Your answer must consist only of the lines from the start of the entries through the line that holds "Click premium diamond icon on Intelligent", copied exactly, with no pictures.
___
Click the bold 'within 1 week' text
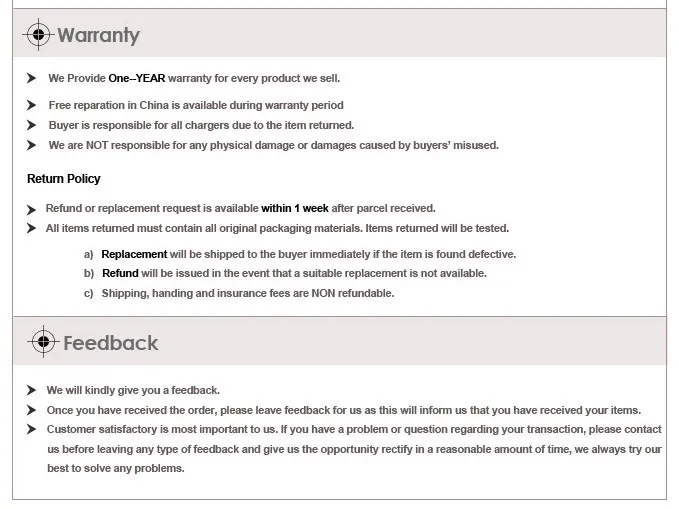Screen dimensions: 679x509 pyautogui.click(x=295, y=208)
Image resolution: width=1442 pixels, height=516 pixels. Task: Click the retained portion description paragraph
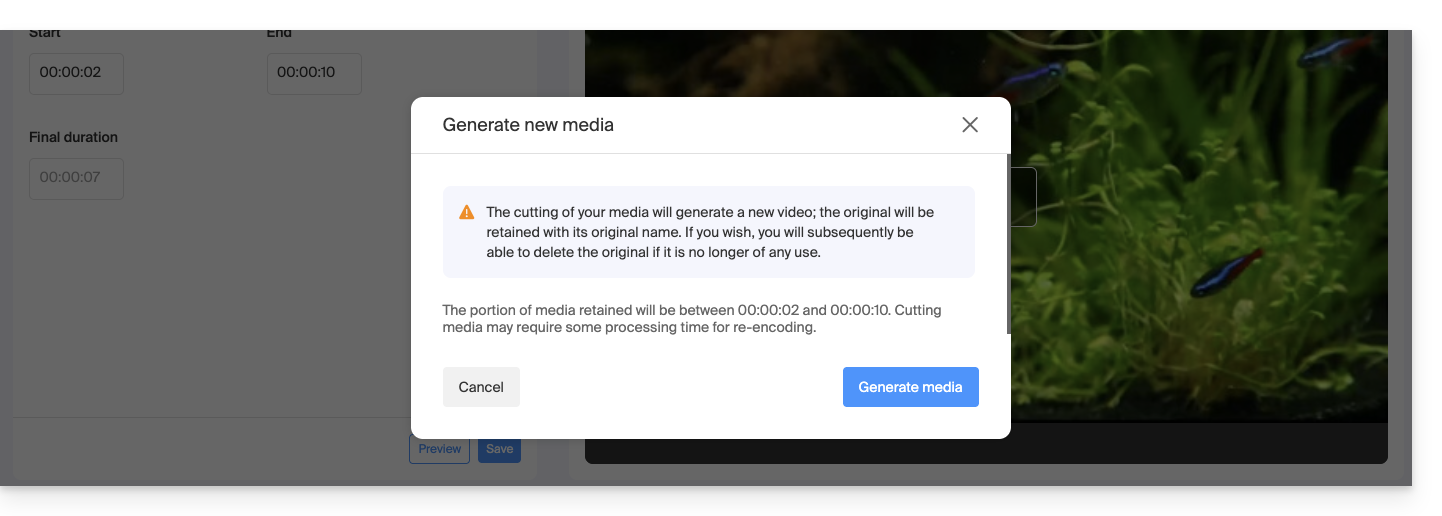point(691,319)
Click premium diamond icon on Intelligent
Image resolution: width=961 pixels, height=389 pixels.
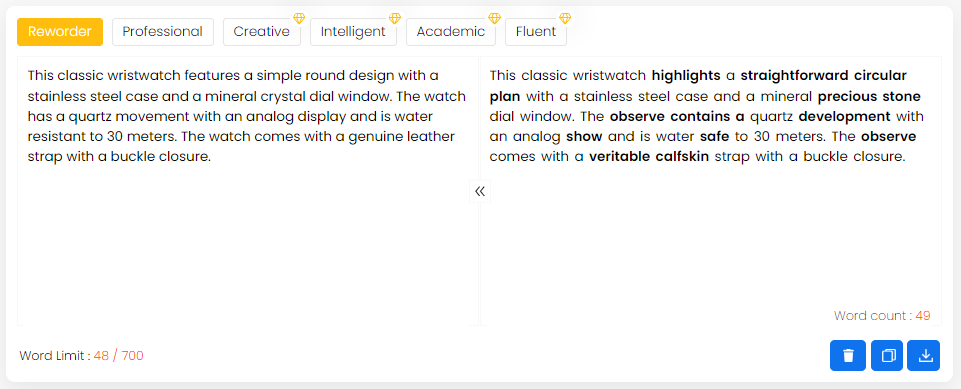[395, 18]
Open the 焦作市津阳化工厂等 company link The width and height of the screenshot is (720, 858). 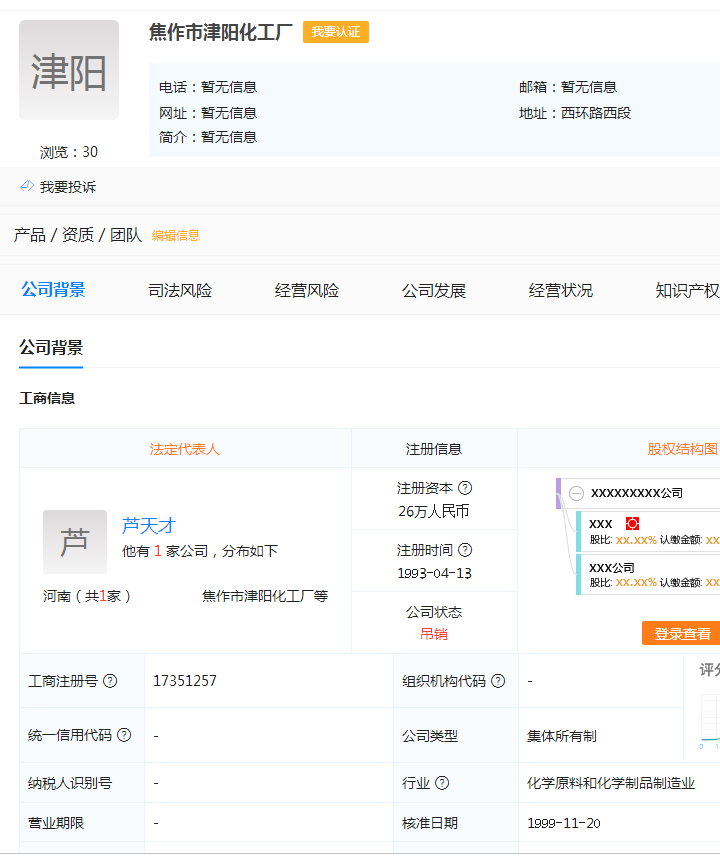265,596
___
ANSWER TO THE PROBLEM:
Click the bold 'within 1 week' text
Screen dimensions: 679x509 pyautogui.click(x=295, y=208)
Image resolution: width=1442 pixels, height=516 pixels. Task: Click the retained portion description paragraph
point(691,319)
Click premium diamond icon on Intelligent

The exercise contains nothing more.